Rangkaian kegiatan tidak hanya bersifat seremonial. Peserta mendapatkan pemaparan materi terkait Kitab Undang-Undang Hukum Pidana (KUHP), dilanjutkan dengan sesi diskusi dan tanya jawab guna memperdalam pemahaman terhadap aspek hukum yang relevan di tingkat desa. Kegiatan ditutup pada pukul 12.00 WIB.
Dalam arahannya, Riza Herdavid menegaskan pentingnya sinergi lintas sektor dalam memperkuat layanan bantuan hukum di daerah. Ia menyebut, keberadaan paralegal di desa dan kelurahan menjadi ujung tombak dalam memberikan akses keadilan yang merata bagi masyarakat.
“Sinergi dan komitmen bersama menjadi kunci dalam menghadirkan layanan hukum yang merata. Dengan adanya paralegal yang kompeten di setiap desa, kita optimis masyarakat akan semakin terlindungi dan sadar akan hak-haknya di bidang hukum,” tegasnya.

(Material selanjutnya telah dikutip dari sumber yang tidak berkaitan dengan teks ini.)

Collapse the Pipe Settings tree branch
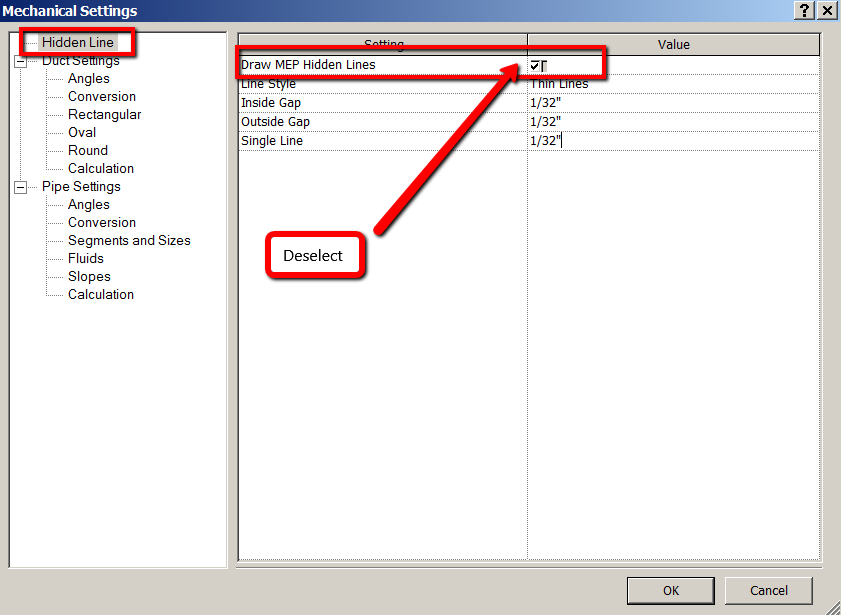The image size is (841, 615). [22, 186]
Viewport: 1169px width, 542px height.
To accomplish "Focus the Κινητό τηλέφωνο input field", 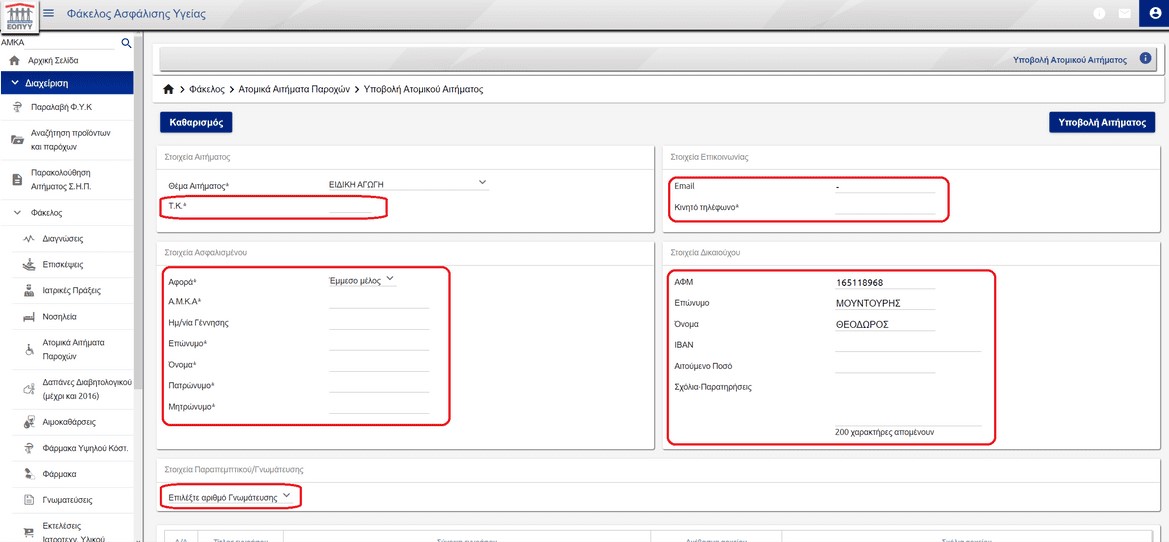I will (884, 207).
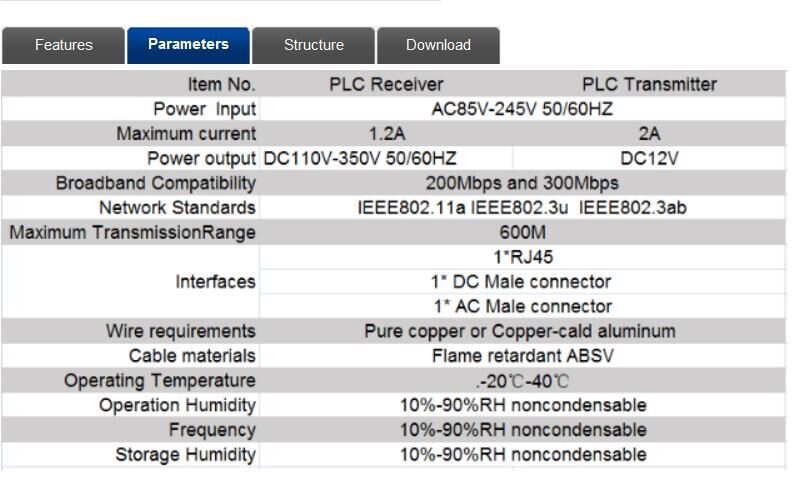This screenshot has width=798, height=482.
Task: Click the 600M transmission range value
Action: (522, 233)
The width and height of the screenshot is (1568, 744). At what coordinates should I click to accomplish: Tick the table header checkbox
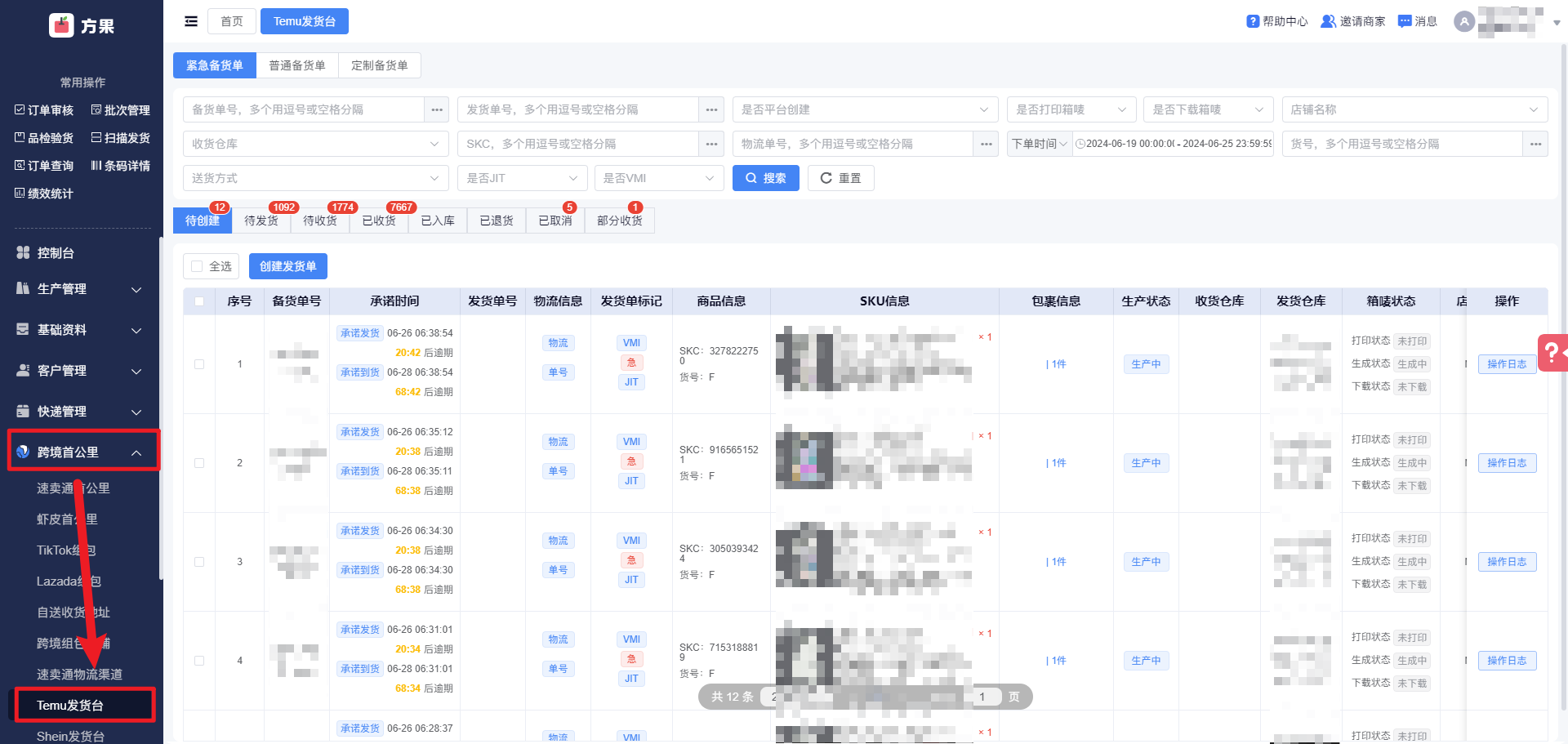coord(199,301)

Ia juga berharap seluruh pihak dapat terus berkolaborasi dalam mendukung keberlanjutan Posbankum di desa dan kelurahan, sehingga layanan hukum dapat diakses dengan mudah, cepat, dan tepat sasaran.
Melalui kegiatan ini, diharapkan sinergi antara pemerintah pusat dan daerah semakin kuat dalam menghadirkan layanan bantuan hukum, sekaligus mendorong terwujudnya masyarakat Bangka Selatan yang sadar hukum, mandiri, dan berkeadilan.